Three Watertown neighborhoods are suitable for transformational development including additional multifamily housing, a draft comprehensive plan recommends.

The report by consultants Stantec spotlights Watertown Square’s potential revitalization as a mixed-use district, tapping into vacant parcels and adaptive reuse projects. Two commercial corridors – the eastern half of Arsenal Street and a portion of Pleasant Street near the Waltham line – are identified as suitable for updated zoning as well.

As Watertown and 173 other cities and towns study ways to comply with the state’s MBTA Communities zoning law, which requires legalization of as-of-right multifamily housing districts near transit stops, Watertown Square is a “prime candidate” for high-density multifamily development.

“Watertown Square is the obvious location to explore further due to the convergence of multiple bus routes and history as the city’s business center,” the report states.

Two other neighborhoods are identified as suitable for updated zoning reflecting changing land-use demand.

The eastern portion of Arsenal Street is suitable for regional-scale mixed-use development, including “new construction that replaces outdated single use retail and commercial development with higher density mixed uses set in a walkable street network.”

And the section of Pleasant Street west of Howard Street is suitable for a change from the existing light industrial uses to “more commercial and industrial mixed-use with some housing in limited areas,” the report states.

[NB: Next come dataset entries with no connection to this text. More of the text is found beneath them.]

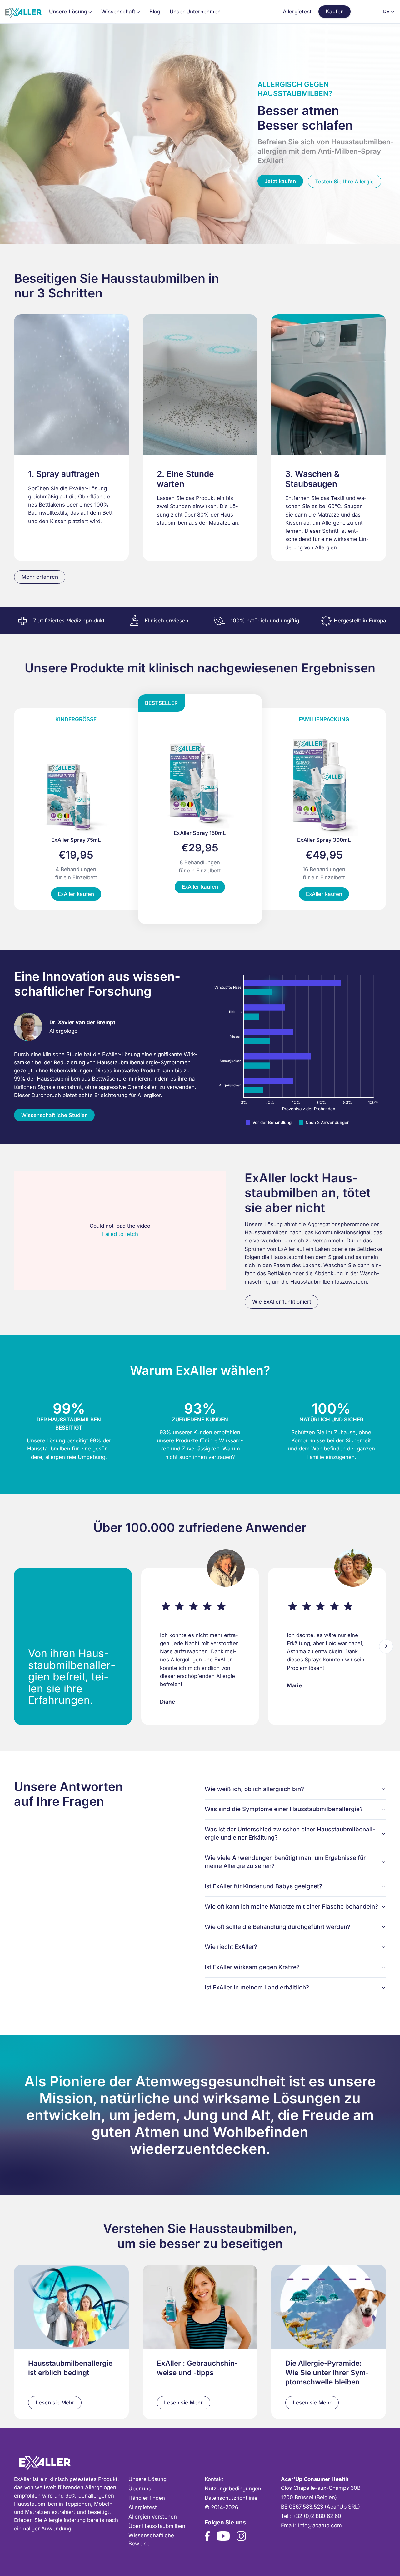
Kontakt (214, 2479)
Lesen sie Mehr (55, 2402)
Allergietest (297, 11)
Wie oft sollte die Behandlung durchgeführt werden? (277, 1926)
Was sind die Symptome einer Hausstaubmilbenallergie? (284, 1809)
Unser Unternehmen (195, 11)
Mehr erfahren (40, 577)
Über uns (139, 2488)
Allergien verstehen (152, 2517)
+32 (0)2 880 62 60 (316, 2516)
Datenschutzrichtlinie (231, 2498)
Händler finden (146, 2498)
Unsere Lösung (147, 2479)
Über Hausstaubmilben (156, 2526)
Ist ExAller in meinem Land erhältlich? (257, 1987)
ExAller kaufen (76, 894)
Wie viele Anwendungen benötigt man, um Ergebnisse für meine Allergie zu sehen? (285, 1862)
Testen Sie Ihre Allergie (344, 181)
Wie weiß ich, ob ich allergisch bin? (254, 1789)
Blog (154, 11)
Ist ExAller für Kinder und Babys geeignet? (263, 1886)
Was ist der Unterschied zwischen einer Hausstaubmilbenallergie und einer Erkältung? (290, 1833)
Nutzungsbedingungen (233, 2488)
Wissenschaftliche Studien (54, 1115)
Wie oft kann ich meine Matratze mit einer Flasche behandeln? (291, 1906)
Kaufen (335, 11)
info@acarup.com (320, 2525)
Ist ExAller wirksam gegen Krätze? (252, 1967)
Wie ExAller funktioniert (281, 1302)
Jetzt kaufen (280, 181)
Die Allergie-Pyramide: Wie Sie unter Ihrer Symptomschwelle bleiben (327, 2372)
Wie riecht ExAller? (231, 1946)
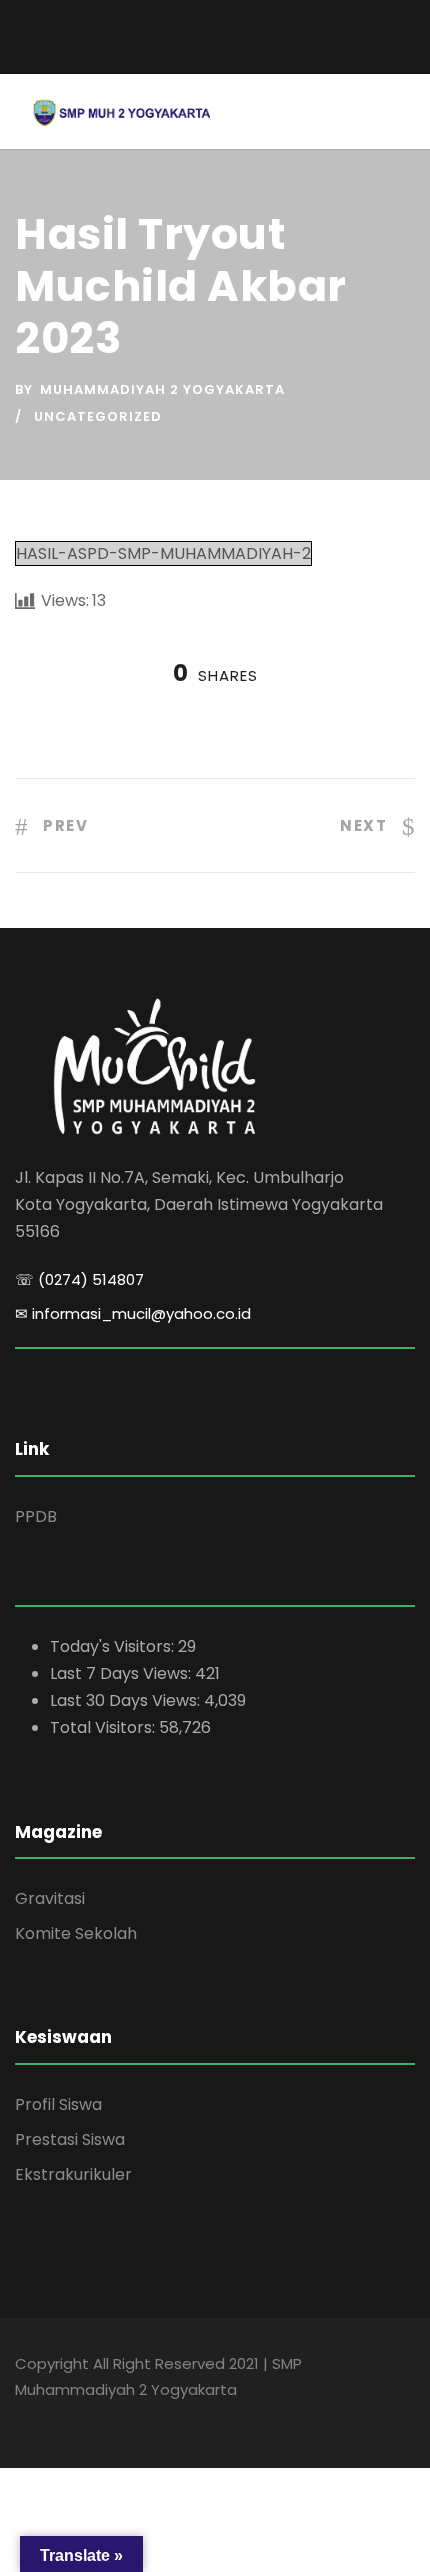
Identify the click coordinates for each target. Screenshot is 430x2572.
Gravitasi (50, 1898)
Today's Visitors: (114, 1646)
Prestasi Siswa (70, 2139)
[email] (215, 26)
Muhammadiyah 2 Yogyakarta (162, 389)
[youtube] (215, 52)
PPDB (36, 1516)
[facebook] (180, 52)
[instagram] (250, 52)
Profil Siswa (58, 2104)
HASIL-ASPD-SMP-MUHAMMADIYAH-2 (163, 553)
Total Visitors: (104, 1727)
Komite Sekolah (76, 1933)
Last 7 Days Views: (122, 1673)
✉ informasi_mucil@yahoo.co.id (133, 1313)
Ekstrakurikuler (73, 2174)
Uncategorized (98, 416)
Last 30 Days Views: (127, 1700)
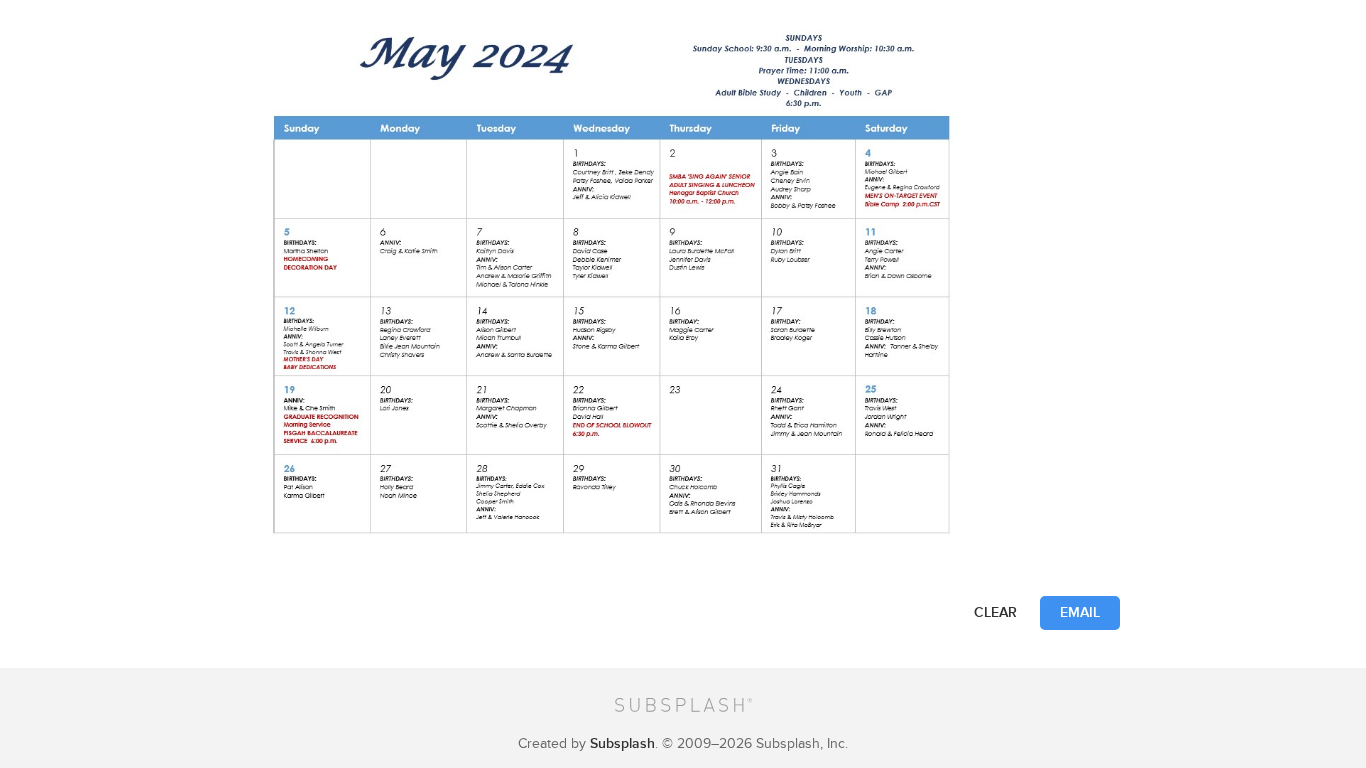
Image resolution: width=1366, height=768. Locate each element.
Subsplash (622, 743)
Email (1080, 612)
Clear (995, 612)
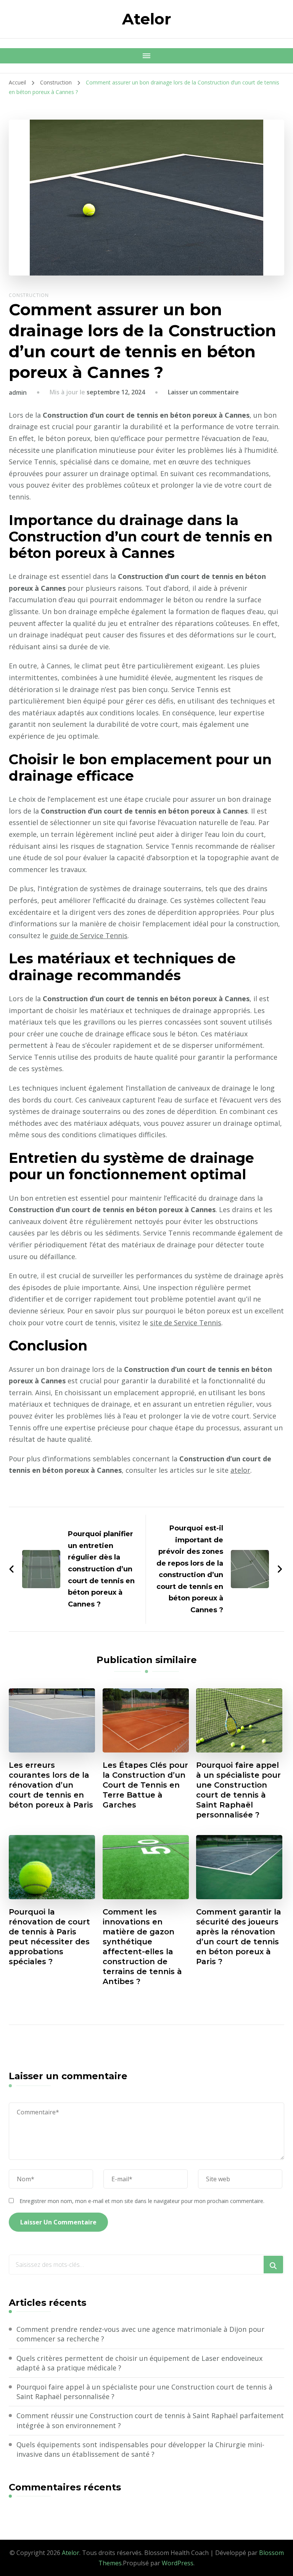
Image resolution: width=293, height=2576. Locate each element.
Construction (29, 295)
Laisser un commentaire (203, 392)
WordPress (177, 2563)
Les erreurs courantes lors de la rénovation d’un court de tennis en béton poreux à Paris (51, 1785)
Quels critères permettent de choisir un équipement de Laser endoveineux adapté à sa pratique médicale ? (139, 2363)
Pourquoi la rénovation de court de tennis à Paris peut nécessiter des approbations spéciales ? (49, 1936)
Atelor (146, 19)
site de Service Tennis (185, 1322)
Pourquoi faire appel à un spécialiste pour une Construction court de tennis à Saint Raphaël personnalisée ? (238, 1790)
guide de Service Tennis (88, 935)
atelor (240, 1470)
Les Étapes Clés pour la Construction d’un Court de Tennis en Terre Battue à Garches (145, 1785)
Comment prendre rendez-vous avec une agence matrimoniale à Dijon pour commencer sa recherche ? (140, 2334)
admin (18, 392)
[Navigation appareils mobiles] (146, 55)
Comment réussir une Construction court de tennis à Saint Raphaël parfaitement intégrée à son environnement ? (150, 2420)
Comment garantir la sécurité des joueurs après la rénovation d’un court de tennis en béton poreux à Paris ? (238, 1936)
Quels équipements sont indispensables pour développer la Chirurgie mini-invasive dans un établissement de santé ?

Watertown’s master plan was last updated in 2015, but the city has been one of top recipients of life science industry growth spilling out of Cambridge. Developers including Alexandria Real Estate Equities, Boylston Properties, The Davis Cos. and Boston Development Group all have lab projects transforming the Arsenal Street and Galen Street commercial districts.

Between 2015 and 2021, Watertown approved 2.9 million square feet of commercial development at 20 major projects. During the same period, Watertown approved 839 housing units.

Housing development could emerge as a driver of future activity, as demand for lab space has declined from its historic 2021 peak.

“While life sciences is a strong growth sector in the Boston area, recent market pressures may slow how quickly space is occupied and create new opportunities for other types of tenants,” the report states. 

An open house is scheduled for 6:30 p.m. on March 9 at the Watertown Free Public Library before the draft plan goes to the Planning Board and City Council for review.